Rescue me
Sacramento relief organization aids refugees from Iraq and around the globe
Rachel Lau motioned toward the donated furniture, toys and electronics stacked up floor to ceiling.
“All this stuff behind me,” she said, “it’ll be gone by the end of the week.”
Lau stood in one room of the Sacramento field office of the International Rescue Committee. Everything there would soon be in the new homes and apartments of refugees.
Lau is the field director for the Sacramento and San Jose offices of the IRC, a nonprofit organization originally formed by the 1942 merger of two separate international aid organizations, the International Relief Association (created at the urging of physicist Albert Einstein) and the Emergency Rescue Committee. Both organizations originally aided Jews displaced by Nazi aggression during World War II.
Today, the IRC runs resettlement operations in 42 countries. In 2007, they brought 6,900 new refugees to the United States. Besides refugee resettlement, the IRC provides clean drinking water and sanitation, primary health care, education and counseling to people affected by conflicts and violence worldwide.
Starting in 1986, the Sacramento office of the IRC opened to assist Hmong refugees relocating to the area. Since then, refugees from countries such as Mongolia, Ukraine, Vietnam, Ethiopia and now Iraq have built new lives here.
Firas Saliba and his family were the first Iraqi refugees to arrive in Sacramento after the U.S.-led invasion. More Iraqis will come to Sacramento—and to other parts of the country—as the humanitarian crisis there worsens. Lau believes the United States should do more to help the Iraqi people displaced by violence in the country.
“Because of the United States’ dealings in Iraq, we have special obligations to the Iraqi people,” she said.
Two other employees work out of the organization’s humble second-floor Sacramento office. Lau and her staff oversee refugee case files, manage the distribution of donated furniture and coordinate a small army of volunteers who regularly meet with and assist newly arrived refugees.
Lau explained that as opposed to refugees from other countries, Iraqis have a decided advantage when they come to the United States.

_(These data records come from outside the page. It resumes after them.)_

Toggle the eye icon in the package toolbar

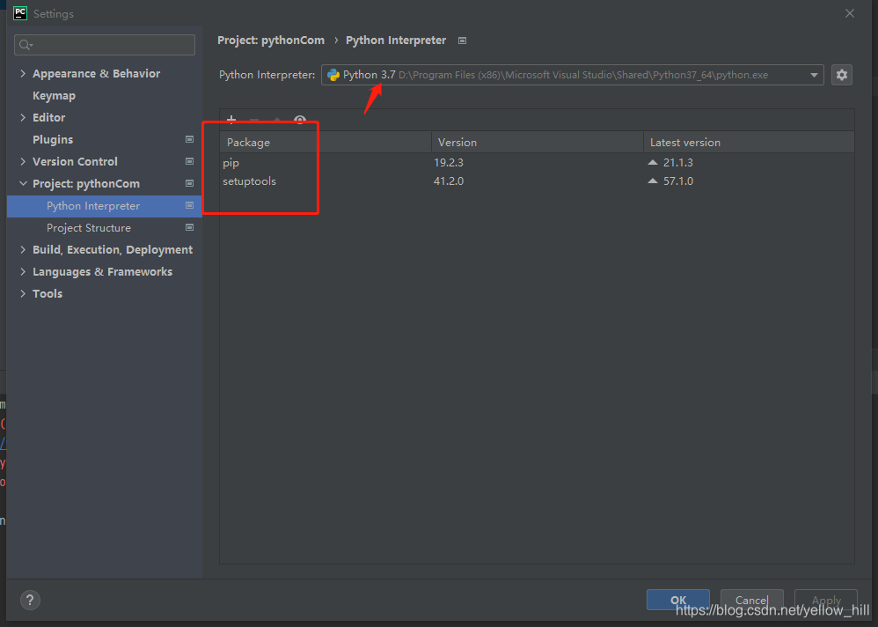coord(299,120)
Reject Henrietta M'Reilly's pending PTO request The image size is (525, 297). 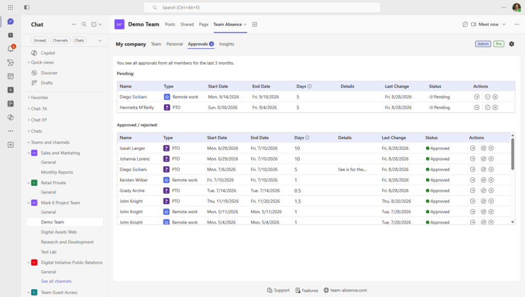click(x=495, y=108)
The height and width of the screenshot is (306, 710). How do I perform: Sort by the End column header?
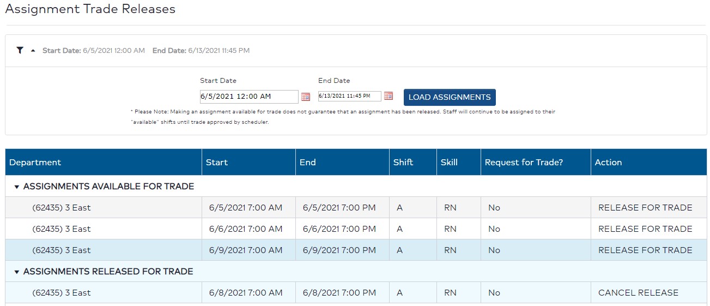308,163
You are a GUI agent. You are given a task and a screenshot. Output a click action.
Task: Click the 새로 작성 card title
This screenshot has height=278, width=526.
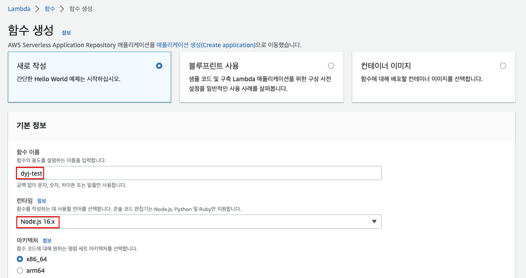tap(31, 66)
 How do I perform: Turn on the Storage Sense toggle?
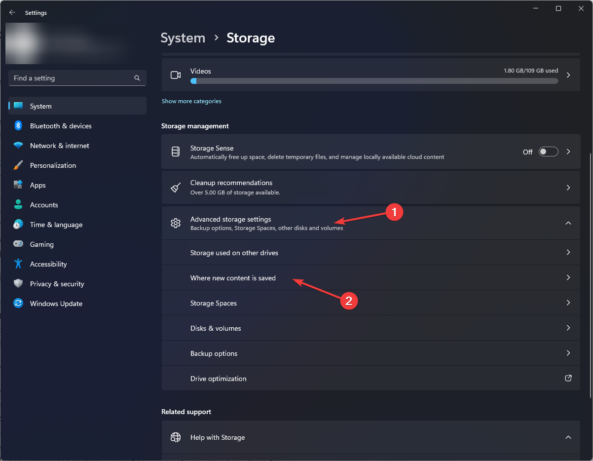pos(548,152)
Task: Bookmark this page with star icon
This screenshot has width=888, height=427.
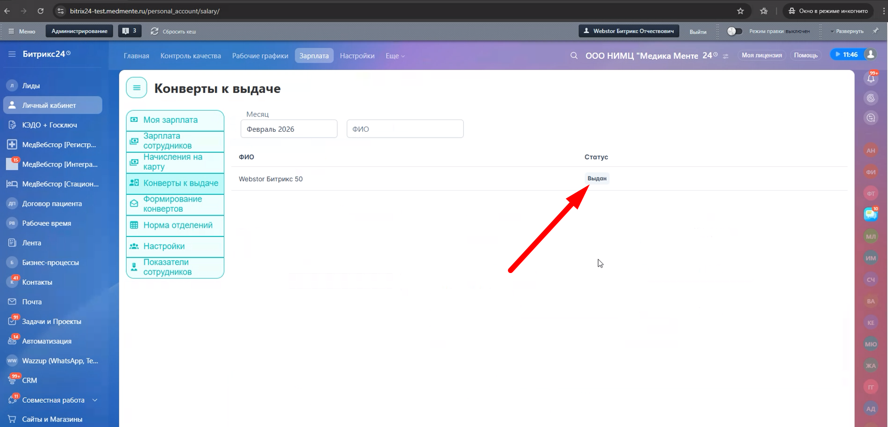Action: click(740, 11)
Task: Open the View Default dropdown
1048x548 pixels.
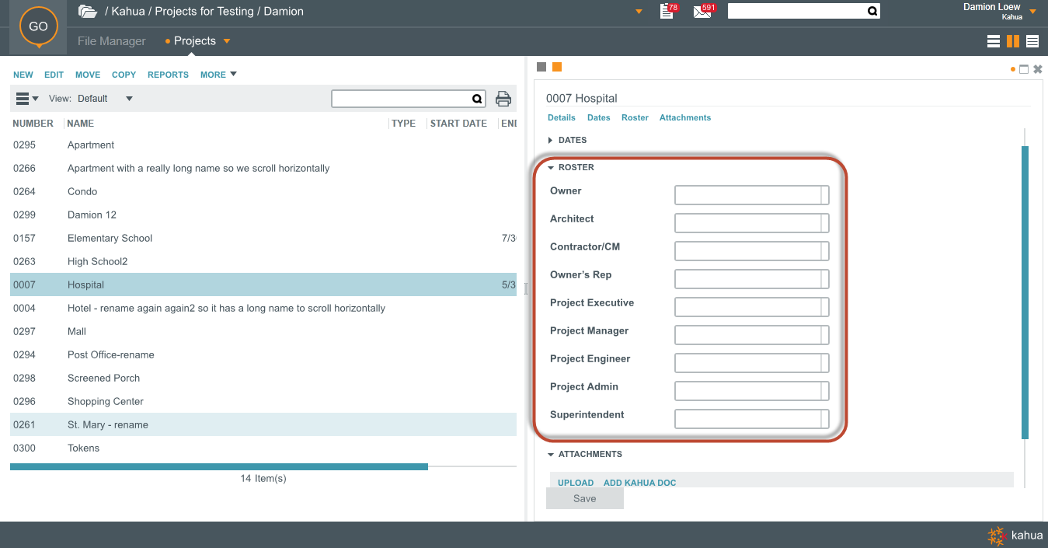Action: point(129,99)
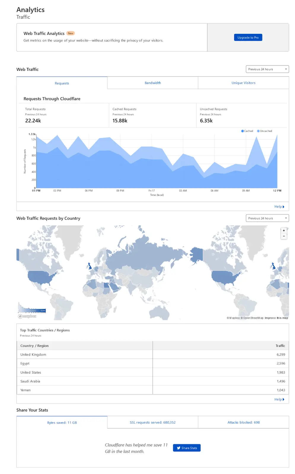The image size is (295, 474).
Task: Select the SSL requests served tab
Action: pos(153,422)

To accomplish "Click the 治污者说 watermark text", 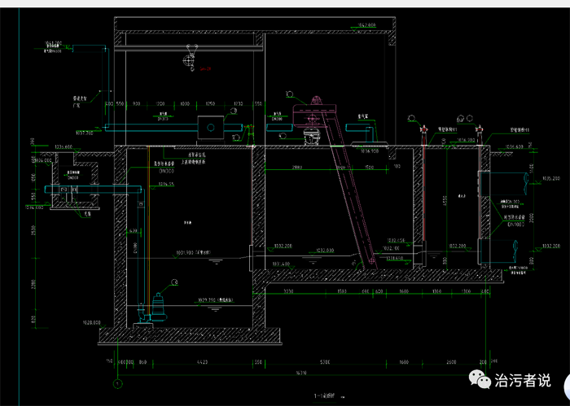I will pos(523,380).
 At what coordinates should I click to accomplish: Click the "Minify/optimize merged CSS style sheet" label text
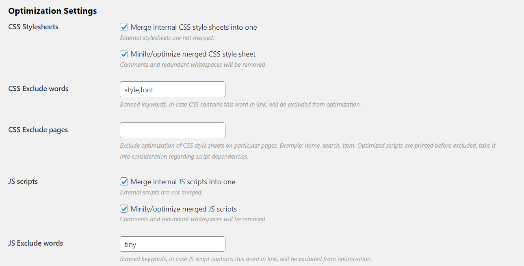(x=193, y=54)
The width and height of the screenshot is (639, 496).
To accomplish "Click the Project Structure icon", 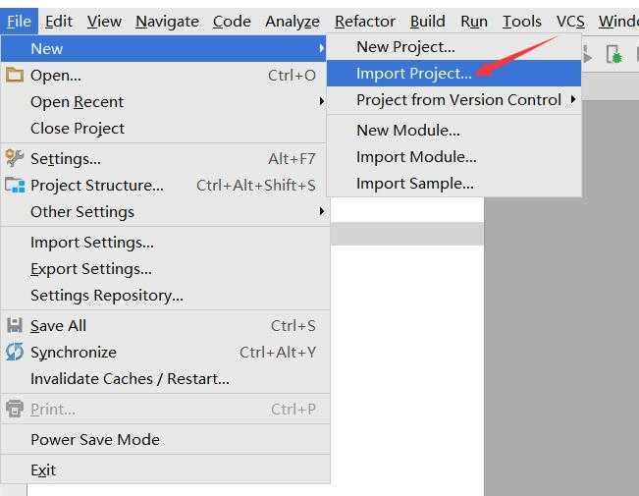I will pos(15,186).
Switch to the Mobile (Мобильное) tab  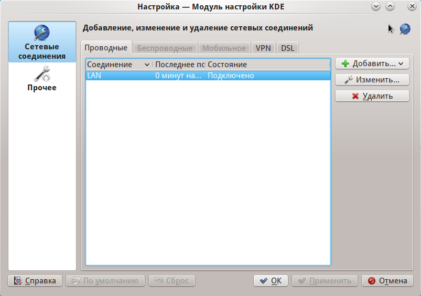[x=224, y=48]
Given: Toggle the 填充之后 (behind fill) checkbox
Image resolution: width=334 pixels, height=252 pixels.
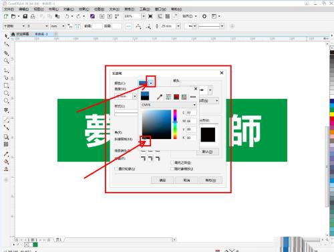Looking at the screenshot, I should [172, 162].
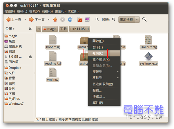The height and width of the screenshot is (129, 174).
Task: Open the search magnifier icon in toolbar
Action: [x=144, y=20]
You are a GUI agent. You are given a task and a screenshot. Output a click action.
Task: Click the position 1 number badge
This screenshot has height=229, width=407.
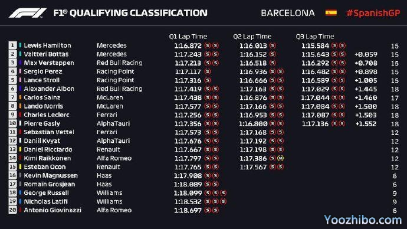click(12, 45)
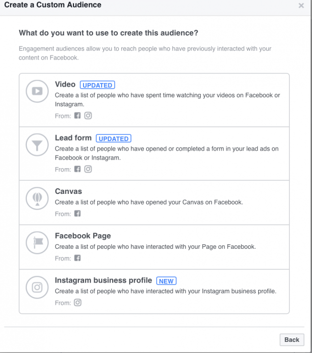Image resolution: width=312 pixels, height=353 pixels.
Task: Click the Facebook Page flag icon
Action: pos(37,244)
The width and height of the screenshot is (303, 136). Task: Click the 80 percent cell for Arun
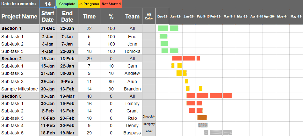pyautogui.click(x=111, y=82)
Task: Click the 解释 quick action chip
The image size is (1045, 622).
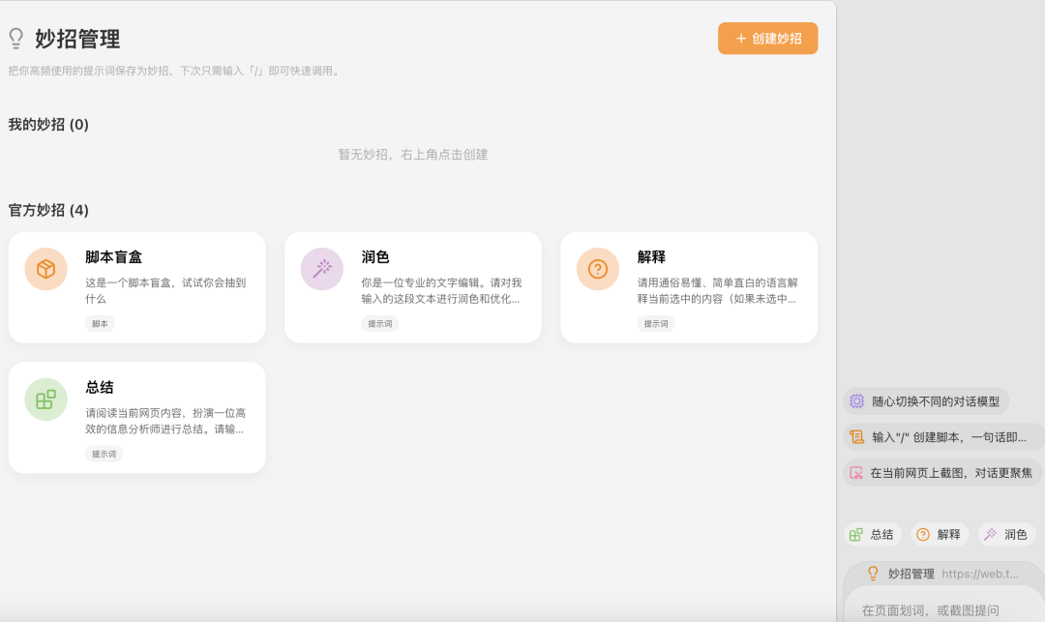Action: coord(940,533)
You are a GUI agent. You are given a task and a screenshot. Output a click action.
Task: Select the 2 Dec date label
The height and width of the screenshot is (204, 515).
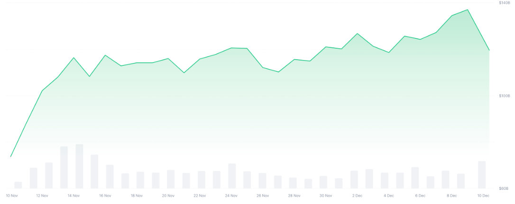coord(357,195)
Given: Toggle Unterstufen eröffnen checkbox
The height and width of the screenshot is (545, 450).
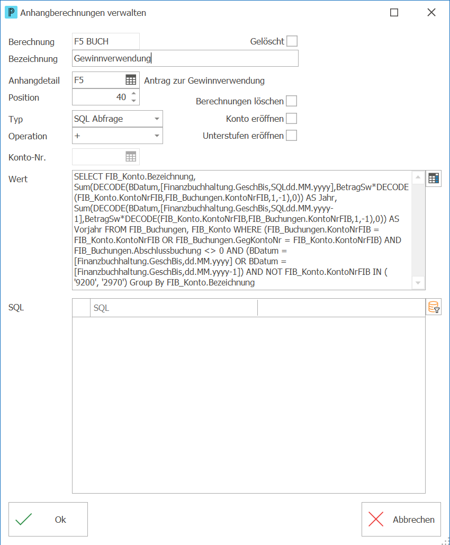Looking at the screenshot, I should (292, 135).
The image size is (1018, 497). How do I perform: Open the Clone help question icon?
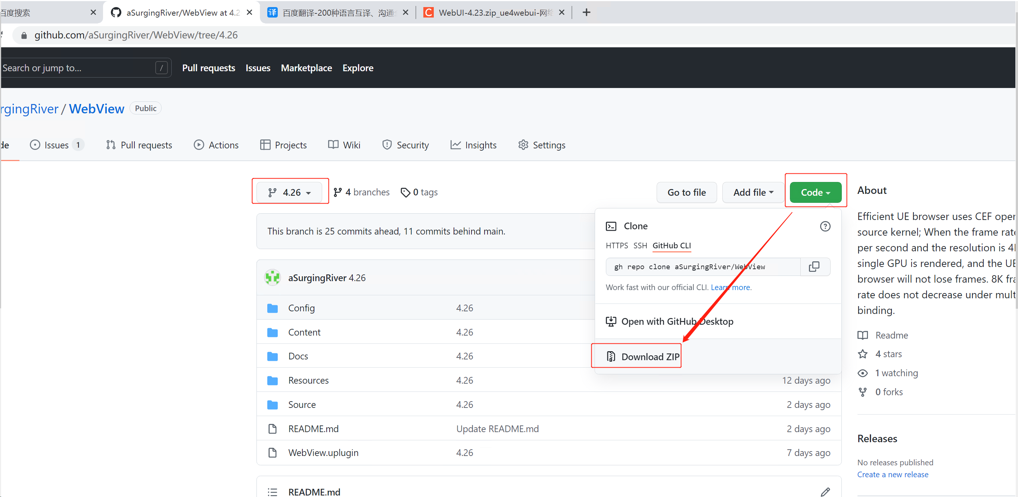(825, 226)
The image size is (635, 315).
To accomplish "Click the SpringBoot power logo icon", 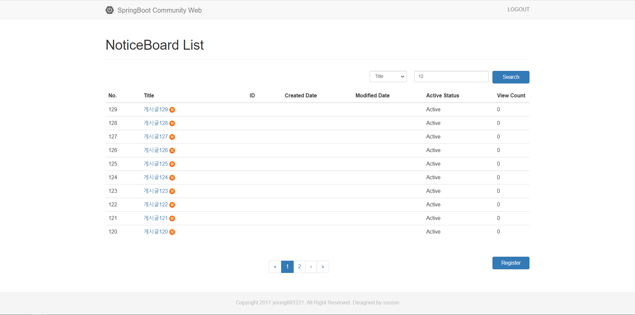I will [109, 10].
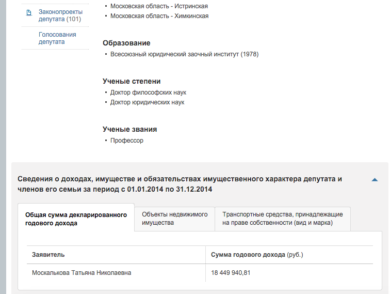The image size is (390, 294).
Task: Open the Голосования депутата link
Action: [57, 38]
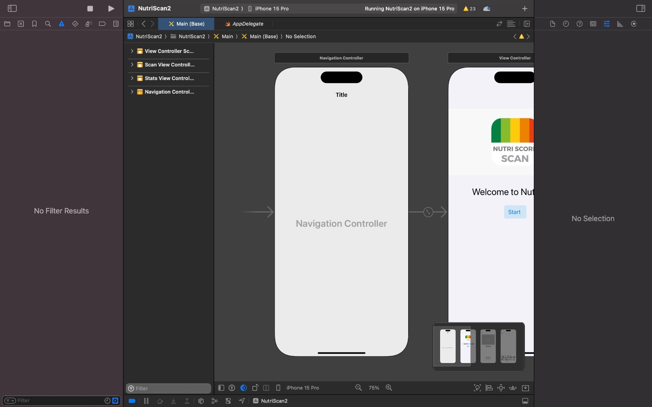652x407 pixels.
Task: Open the Issue navigator warning icon
Action: click(x=62, y=24)
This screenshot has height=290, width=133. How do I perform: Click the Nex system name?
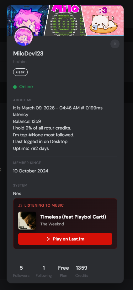(17, 194)
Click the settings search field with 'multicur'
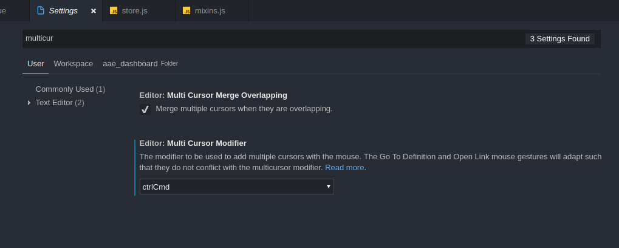The width and height of the screenshot is (619, 248). pos(272,39)
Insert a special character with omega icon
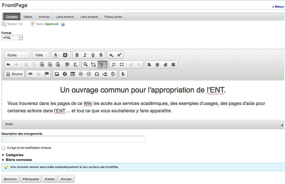 tap(97, 74)
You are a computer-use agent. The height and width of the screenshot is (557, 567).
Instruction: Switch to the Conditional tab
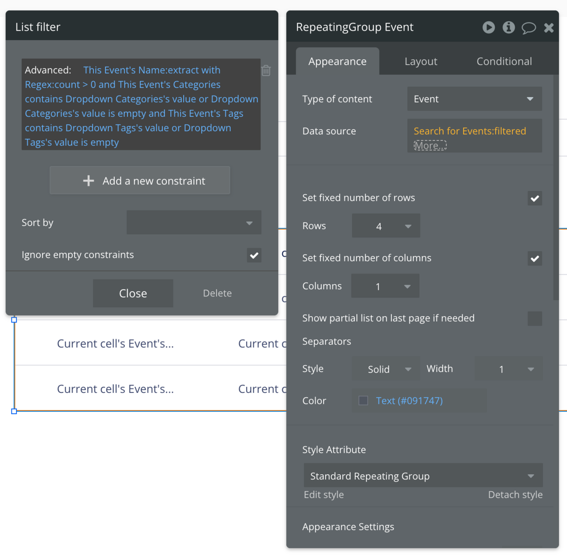pyautogui.click(x=504, y=61)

For one thing, many Iraqis speak at least some English, as Iraq was under British rule from the end of Word War I until 1932. Lau said 60 percent of Iraqis hold a university degree; many of them are doctors, dentists and engineers, accustomed to working in medical and educational systems similar to those in the United States.
But without proof of their education, coupled with the U.S. licensing requirements, they can’t work in their professional fields right away.
“Now, they’re here, getting a minimal amount of money and coming to terms with how to get recertified in their professions,” said Lau. “They’ll be fine in a couple of years, but in the meantime, they have to get used to it.”